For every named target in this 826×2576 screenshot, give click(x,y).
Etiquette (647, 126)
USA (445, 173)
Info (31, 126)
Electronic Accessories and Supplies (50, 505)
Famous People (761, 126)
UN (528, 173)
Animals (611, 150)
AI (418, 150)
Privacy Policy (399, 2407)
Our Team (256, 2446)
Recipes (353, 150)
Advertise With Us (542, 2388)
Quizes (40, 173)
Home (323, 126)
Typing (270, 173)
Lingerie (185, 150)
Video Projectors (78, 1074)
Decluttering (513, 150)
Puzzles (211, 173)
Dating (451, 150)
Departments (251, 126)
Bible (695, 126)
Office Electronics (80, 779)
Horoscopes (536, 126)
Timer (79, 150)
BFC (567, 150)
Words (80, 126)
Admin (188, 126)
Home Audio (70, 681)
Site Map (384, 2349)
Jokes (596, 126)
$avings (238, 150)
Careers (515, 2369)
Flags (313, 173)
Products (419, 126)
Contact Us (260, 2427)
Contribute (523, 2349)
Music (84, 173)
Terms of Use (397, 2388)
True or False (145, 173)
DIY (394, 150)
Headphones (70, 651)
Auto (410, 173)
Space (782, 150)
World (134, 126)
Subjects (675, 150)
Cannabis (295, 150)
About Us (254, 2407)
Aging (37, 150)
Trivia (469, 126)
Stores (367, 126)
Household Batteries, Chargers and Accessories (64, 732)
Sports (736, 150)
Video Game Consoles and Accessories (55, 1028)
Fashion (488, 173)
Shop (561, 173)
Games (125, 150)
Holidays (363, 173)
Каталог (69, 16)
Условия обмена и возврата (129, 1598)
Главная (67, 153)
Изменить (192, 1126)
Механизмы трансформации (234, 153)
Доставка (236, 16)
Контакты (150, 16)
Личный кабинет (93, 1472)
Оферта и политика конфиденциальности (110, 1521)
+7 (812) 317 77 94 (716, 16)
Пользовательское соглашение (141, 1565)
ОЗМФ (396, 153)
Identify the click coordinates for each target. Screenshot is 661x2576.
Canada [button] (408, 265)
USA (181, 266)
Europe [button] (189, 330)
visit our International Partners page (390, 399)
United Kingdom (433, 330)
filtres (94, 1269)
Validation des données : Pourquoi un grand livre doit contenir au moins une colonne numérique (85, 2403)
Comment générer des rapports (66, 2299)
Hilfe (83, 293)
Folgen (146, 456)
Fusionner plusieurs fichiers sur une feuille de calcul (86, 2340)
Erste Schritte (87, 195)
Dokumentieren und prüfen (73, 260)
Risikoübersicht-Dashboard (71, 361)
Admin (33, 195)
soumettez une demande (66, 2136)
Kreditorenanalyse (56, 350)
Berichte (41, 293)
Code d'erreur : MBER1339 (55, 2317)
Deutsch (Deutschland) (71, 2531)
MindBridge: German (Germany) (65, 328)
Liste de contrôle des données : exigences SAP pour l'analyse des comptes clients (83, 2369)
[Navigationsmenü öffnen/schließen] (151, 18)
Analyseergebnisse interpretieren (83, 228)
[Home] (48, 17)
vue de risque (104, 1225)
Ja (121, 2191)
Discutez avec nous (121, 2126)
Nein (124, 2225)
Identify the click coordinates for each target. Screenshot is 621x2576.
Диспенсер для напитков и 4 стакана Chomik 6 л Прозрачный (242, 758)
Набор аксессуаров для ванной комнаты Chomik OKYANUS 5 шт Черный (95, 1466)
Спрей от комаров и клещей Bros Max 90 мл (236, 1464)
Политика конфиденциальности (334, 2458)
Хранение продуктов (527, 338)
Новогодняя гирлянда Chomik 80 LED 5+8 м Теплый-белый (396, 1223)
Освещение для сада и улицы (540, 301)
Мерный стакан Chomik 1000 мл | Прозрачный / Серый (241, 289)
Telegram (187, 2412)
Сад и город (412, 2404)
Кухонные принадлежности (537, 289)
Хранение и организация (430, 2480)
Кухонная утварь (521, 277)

◇ ◇ ◇ ◇ ◇ ◇ ◇

About this exercise:
From the first line of the entries above to the line with "Quizes (40, 173)", please return every line exactly, keeping both ends.

Written solution:
For every named target in this 826×2576 screenshot, give click(x,y).
Etiquette (647, 126)
USA (445, 173)
Info (31, 126)
Electronic Accessories and Supplies (50, 505)
Famous People (761, 126)
UN (528, 173)
Animals (611, 150)
AI (418, 150)
Privacy Policy (399, 2407)
Our Team (256, 2446)
Recipes (353, 150)
Advertise With Us (542, 2388)
Quizes (40, 173)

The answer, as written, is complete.